# [Your goal]
The lines needed are those from the start of the records through the line holding "Verein (703, 48)", each copied exactly.

Records from a data collection
========

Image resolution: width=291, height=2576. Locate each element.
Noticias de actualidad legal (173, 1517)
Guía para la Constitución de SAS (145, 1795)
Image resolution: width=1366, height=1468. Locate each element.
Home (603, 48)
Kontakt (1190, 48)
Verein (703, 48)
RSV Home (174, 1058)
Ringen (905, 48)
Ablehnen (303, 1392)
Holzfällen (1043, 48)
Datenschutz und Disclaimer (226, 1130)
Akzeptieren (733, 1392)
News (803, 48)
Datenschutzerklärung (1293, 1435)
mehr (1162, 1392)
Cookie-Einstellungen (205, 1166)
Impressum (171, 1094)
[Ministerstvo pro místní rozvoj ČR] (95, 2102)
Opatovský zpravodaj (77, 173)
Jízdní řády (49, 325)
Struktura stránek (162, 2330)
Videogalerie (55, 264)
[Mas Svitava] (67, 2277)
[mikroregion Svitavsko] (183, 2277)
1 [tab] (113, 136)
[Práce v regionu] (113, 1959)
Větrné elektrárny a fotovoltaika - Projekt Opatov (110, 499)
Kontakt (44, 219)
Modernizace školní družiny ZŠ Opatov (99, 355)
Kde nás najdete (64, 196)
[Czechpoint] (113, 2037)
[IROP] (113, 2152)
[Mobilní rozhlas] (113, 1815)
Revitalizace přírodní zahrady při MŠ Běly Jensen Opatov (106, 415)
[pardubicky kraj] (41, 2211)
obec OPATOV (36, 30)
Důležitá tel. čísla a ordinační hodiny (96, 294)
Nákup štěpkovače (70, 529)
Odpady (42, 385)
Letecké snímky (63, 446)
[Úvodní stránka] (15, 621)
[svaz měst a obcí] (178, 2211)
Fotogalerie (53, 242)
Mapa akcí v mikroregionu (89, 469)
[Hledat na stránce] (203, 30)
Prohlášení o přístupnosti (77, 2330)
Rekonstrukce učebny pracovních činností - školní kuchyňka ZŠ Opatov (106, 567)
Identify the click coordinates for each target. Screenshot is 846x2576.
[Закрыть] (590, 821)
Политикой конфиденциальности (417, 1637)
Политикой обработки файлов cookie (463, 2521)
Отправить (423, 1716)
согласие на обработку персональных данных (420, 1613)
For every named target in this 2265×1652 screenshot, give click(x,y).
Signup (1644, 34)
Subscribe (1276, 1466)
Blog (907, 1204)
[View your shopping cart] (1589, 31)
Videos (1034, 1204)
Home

========

# [Response for this exercise]
Image resolution: width=291, height=2576. Locate each element.
Noticias de actualidad legal (173, 1517)
Guía para la Constitución de SAS (145, 1795)
Image resolution: width=1366, height=1468. Locate each element.
Home (603, 48)
Kontakt (1190, 48)
Verein (703, 48)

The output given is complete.